Eilis and I had rather too much in common.
I am not sure how old she was when she left Ireland in 1950. I was twenty three when I left England in 1963. She left because she had no job and no prospects of getting one, while I had no job, but I made my decision sometime before I finished my course and I had plenty of time to apply for a position, especially armed with my letter from
the Minister . O dear, I forgot I had written that account when I wrote about it again, this time with a
visual aid. I know I went for adventure. Eilis made the trip to New York by boat. For someone leaving home for the first time, she looked remarkably calm and brave, although sea sickness took its toll. I flew to New York in an old turbo pro plane. I had flown once before, when I went to Geneva to visit a friend who was working there. Nasty feeling crossing the Alps. When I got to New York I had a day to kill before I boarded the plane for Los Angeles. I know I got from JFK to Manhattan. How? I know I wandered around a department store. Which one? I have a photo I took of the Empire State Building, but I decided the cost of going to the top was too much for my meagre budget. Somehow I got back to the airport and on to LA.
Eilis had a place to live, an Irish boarding house with four or so young Irish girls whose journey to New York had been arranged by their Catholic priest. The boarding house was presided over by a woman who presumably had the job of keeping the girls out of trouble. But how much Eilis learned from her fellow boarders! I was supposed to be living in a graduate dorm, but when I arrived I was told it was unfinished and that I would be living in the undergraduate dorm for one semester. My roommate was a grad student from Lubbock TX (as if I had ever heard of Lubbock, TX!) She was an opera vocal student. I, however, spent a lot of my time with the undergrads. How much I learned from them! It was the era of the Beatles and being English made me quite an attraction to these younger students.

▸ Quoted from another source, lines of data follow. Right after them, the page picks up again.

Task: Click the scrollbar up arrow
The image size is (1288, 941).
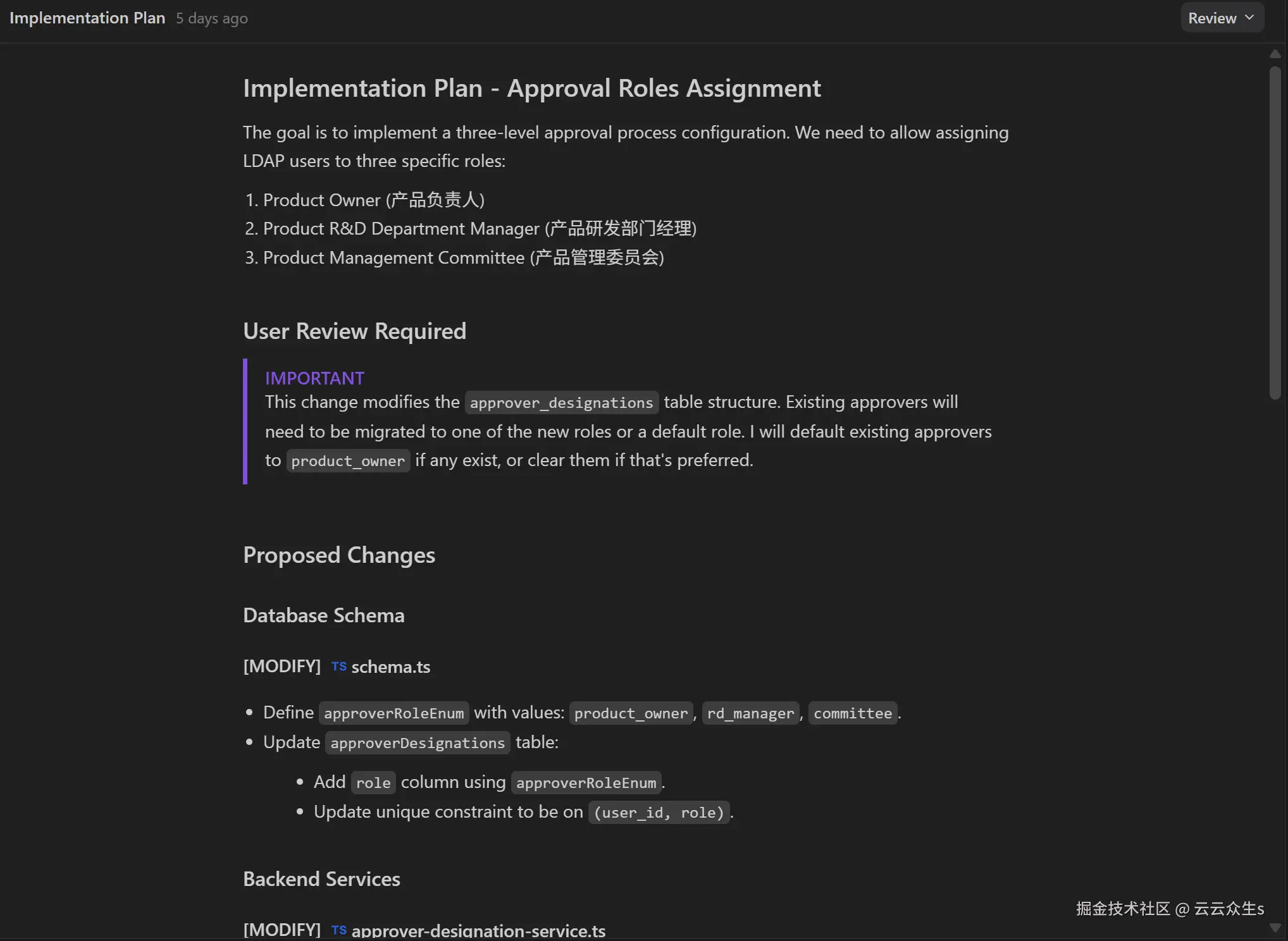Action: [x=1275, y=54]
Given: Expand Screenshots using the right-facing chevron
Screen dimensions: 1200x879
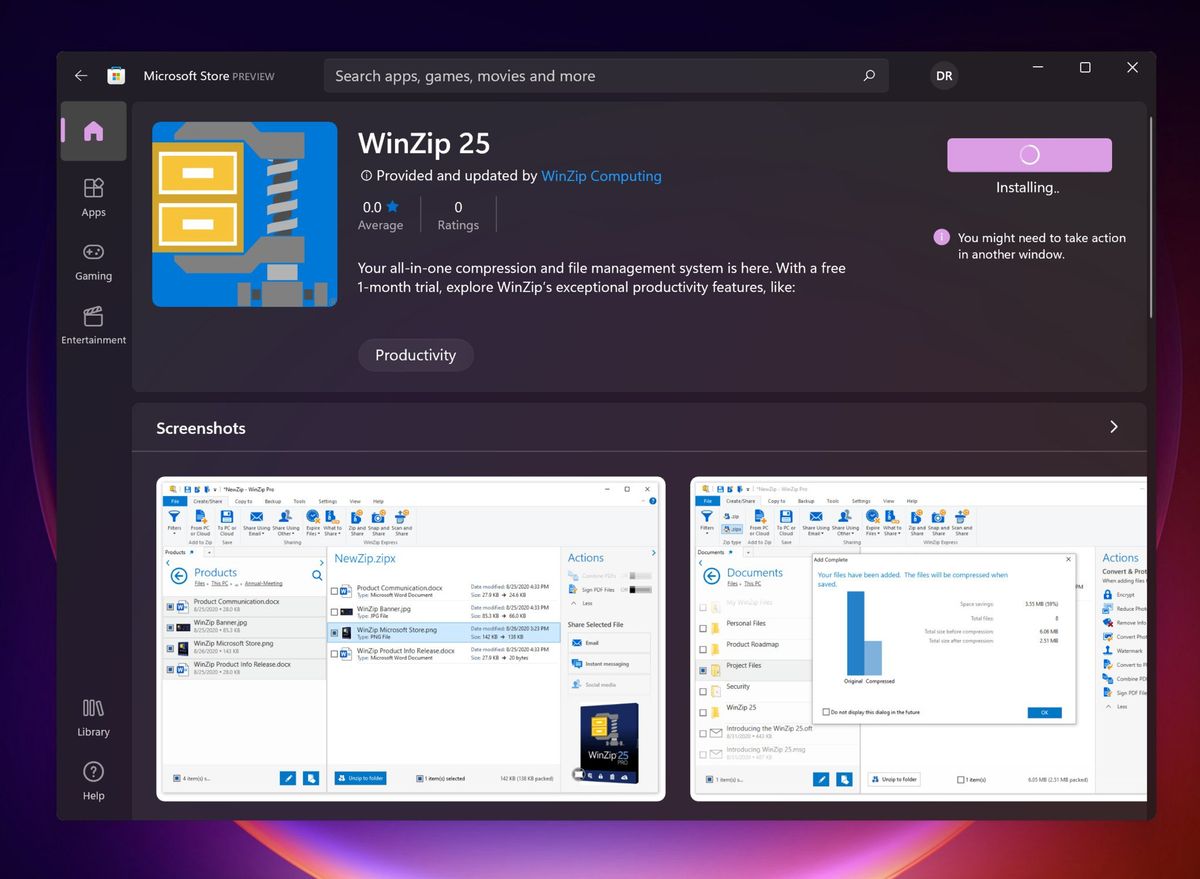Looking at the screenshot, I should pos(1113,426).
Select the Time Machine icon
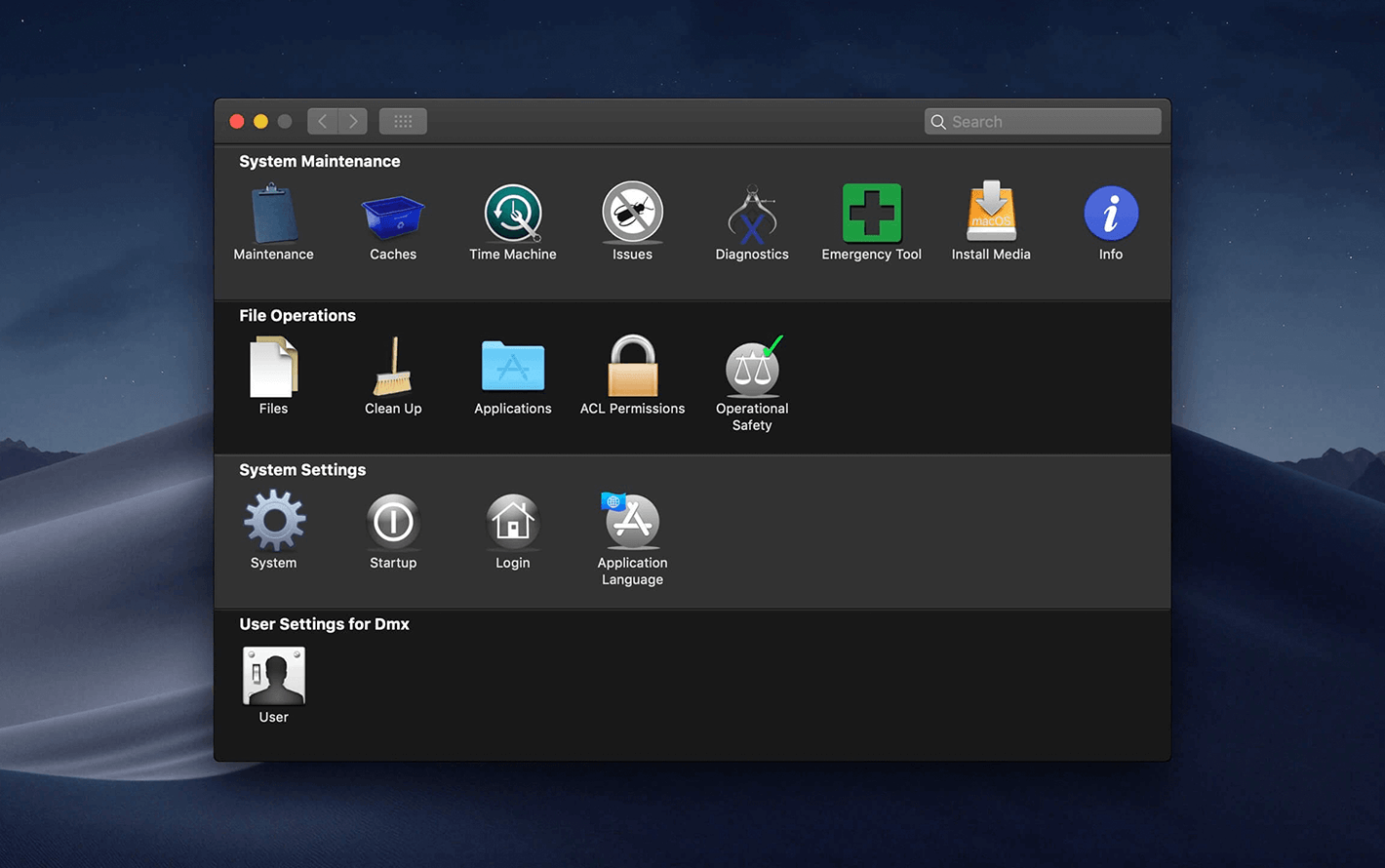Image resolution: width=1385 pixels, height=868 pixels. 513,214
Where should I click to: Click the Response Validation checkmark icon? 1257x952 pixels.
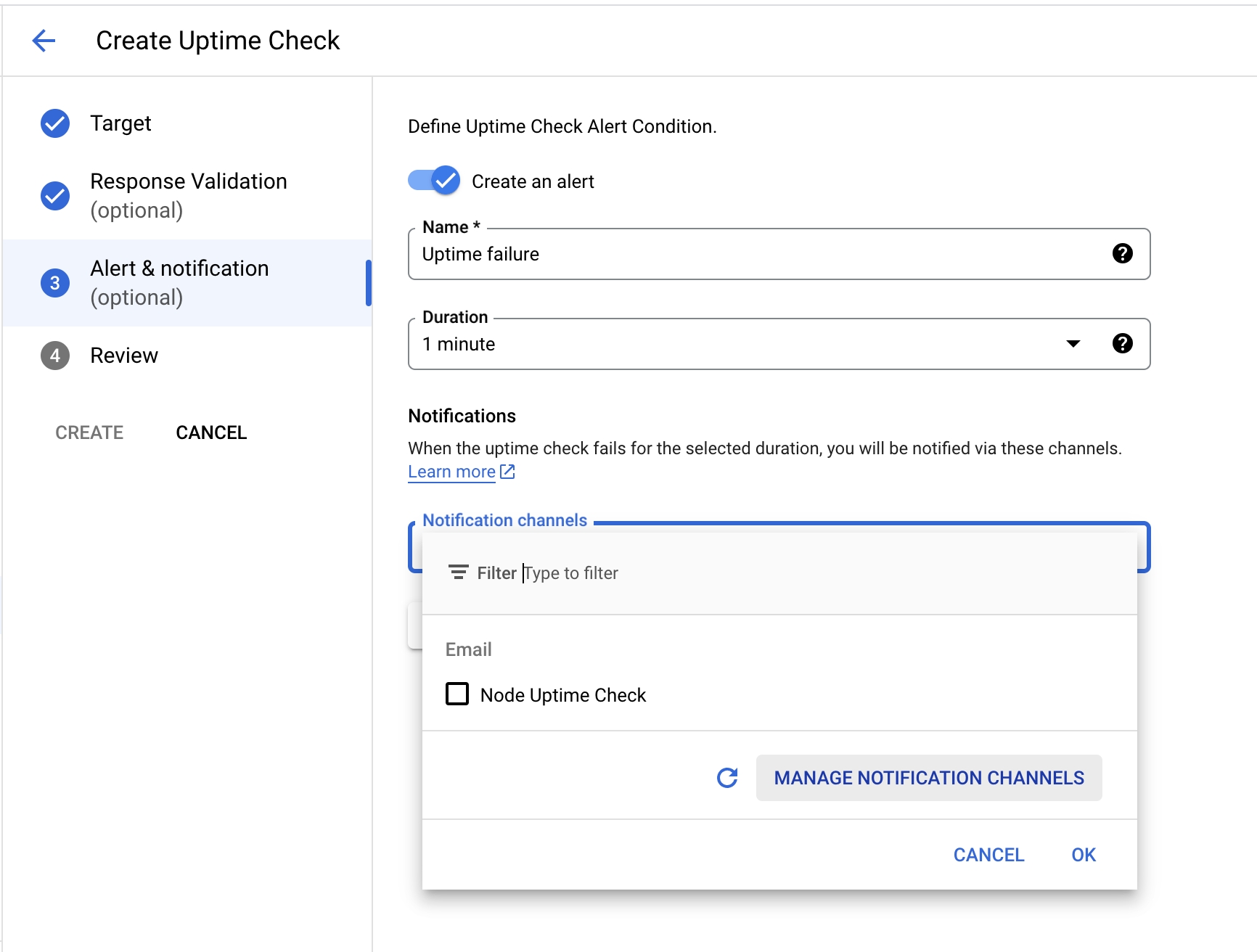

Eilis had a job arranged for her in a department store. I had a job set up for me in the University, although towards the end of my three years, when it was obvious to me that I would not be staying to complete my Ph.D, I also worked part time in a department store to make some extra money. I sold handbags and Ernie will never let me forget how I was as stiff as Eilis was when she started out and how I shooed him away from the handbag counter.
I suppose it goes without saying that Eilis and I were both homesick as we got to know our new surroundings, but it was less of a problem for me as I fully intended to return to England. And Brooklyn was somewhat of a cocoon for Eilis with its Irish dances and fellow immigrants.
Like Eilis, I went home for a visit: she because her sister died, I because I wanted to see my parents and brother and friends. Like Eilis, when it was time to go back to America, I hesitated. She already had a secret husband in Brooklyn, but the ties to Ireland were pulling at her. She eventually boarded the boat back, this time a mentor to a young girl as she left to start a new life. I hesitated because I knew that if I went back to LA I would never leave. My reason for returning was not unlike Eilis'.
It all worked out just fine. Thomas Wolfe was right when he said that you cannot go home again. But sometimes it is hard to know where home is.